**INSTRUCTIONS TO FOLLOW:** Of the lines listed below, return exactly those that run from the line containing "This screenshot has height=388, width=684." through the line containing "693x499 pixels.", both included.

**EXTRACTED DATA:**
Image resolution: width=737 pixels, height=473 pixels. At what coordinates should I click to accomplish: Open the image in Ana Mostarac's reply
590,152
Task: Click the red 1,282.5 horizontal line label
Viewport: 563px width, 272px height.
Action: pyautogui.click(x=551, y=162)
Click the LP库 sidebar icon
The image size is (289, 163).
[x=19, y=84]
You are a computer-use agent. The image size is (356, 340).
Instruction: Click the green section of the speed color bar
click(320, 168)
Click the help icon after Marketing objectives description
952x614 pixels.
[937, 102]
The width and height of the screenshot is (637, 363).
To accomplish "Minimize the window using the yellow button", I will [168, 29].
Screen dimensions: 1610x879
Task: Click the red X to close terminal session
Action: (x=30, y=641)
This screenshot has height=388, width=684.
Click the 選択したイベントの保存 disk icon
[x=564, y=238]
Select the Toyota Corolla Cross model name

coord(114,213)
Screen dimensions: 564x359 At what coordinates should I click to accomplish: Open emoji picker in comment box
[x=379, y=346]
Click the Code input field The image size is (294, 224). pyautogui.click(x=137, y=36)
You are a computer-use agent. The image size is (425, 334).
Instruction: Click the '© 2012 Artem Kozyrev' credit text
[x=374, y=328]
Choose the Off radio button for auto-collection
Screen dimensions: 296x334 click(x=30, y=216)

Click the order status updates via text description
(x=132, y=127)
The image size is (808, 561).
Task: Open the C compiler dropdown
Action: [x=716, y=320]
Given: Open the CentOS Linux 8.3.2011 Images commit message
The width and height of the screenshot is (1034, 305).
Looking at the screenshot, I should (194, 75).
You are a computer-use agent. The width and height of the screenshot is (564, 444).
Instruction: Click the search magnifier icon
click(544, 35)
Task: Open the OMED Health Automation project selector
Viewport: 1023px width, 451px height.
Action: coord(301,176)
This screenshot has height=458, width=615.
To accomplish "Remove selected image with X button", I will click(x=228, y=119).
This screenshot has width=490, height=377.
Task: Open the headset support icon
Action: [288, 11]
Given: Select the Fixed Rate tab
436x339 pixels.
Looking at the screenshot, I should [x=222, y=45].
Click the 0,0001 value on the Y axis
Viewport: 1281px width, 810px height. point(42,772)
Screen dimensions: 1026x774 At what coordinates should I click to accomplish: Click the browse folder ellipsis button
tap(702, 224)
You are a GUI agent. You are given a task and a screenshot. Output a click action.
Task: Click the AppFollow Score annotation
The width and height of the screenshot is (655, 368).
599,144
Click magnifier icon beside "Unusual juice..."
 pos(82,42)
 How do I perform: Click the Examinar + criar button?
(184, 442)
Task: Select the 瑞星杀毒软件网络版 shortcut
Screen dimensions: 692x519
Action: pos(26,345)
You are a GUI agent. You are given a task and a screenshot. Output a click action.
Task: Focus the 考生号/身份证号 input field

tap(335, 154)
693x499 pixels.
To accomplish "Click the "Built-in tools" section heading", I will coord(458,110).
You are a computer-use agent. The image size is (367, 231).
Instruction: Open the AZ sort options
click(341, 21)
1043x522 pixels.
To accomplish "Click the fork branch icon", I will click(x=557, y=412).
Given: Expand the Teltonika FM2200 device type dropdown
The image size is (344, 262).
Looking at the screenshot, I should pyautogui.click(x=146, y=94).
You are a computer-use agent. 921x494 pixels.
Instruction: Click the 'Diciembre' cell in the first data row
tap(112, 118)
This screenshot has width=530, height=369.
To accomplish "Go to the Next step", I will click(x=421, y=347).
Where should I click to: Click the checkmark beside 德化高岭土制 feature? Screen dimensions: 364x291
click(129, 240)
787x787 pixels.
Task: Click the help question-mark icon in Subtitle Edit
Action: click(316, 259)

**EXERCISE SOLUTION:**
This screenshot has height=388, width=684.
Click the 選択したイベントの保存 disk icon
[x=564, y=238]
Select the Toyota Corolla Cross model name

coord(114,213)
Screen dimensions: 564x359 At what coordinates should I click to accomplish: Open emoji picker in comment box
[x=379, y=346]
Click the Code input field The image size is (294, 224). pyautogui.click(x=137, y=36)
You are a computer-use agent. The image size is (425, 334).
Instruction: Click the '© 2012 Artem Kozyrev' credit text
[x=374, y=328]
Choose the Off radio button for auto-collection
Screen dimensions: 296x334 click(x=30, y=216)

Click the order status updates via text description
(x=132, y=127)
The image size is (808, 561).
Task: Open the C compiler dropdown
Action: [x=716, y=320]
Given: Open the CentOS Linux 8.3.2011 Images commit message
The width and height of the screenshot is (1034, 305).
Looking at the screenshot, I should (194, 75).
You are a computer-use agent. The width and height of the screenshot is (564, 444).
Instruction: Click the search magnifier icon
click(544, 35)
Task: Open the OMED Health Automation project selector
Viewport: 1023px width, 451px height.
Action: coord(301,176)
This screenshot has height=458, width=615.
To accomplish "Remove selected image with X button", I will click(x=228, y=119).
This screenshot has width=490, height=377.
Task: Open the headset support icon
Action: [288, 11]
Given: Select the Fixed Rate tab
436x339 pixels.
Looking at the screenshot, I should [x=222, y=45].
Click the 0,0001 value on the Y axis
Viewport: 1281px width, 810px height. point(42,772)
Screen dimensions: 1026x774 At what coordinates should I click to accomplish: Click the browse folder ellipsis button
tap(702, 224)
You are a GUI agent. You are given a task and a screenshot. Output a click action.
Task: Click the AppFollow Score annotation
The width and height of the screenshot is (655, 368).
599,144
Click magnifier icon beside "Unusual juice..."
 pos(82,42)
 How do I perform: Click the Examinar + criar button?
(184, 442)
Task: Select the 瑞星杀毒软件网络版 shortcut
Screen dimensions: 692x519
Action: pos(26,345)
You are a GUI agent. You are given a task and a screenshot. Output a click action.
Task: Focus the 考生号/身份证号 input field

tap(335, 154)
693x499 pixels.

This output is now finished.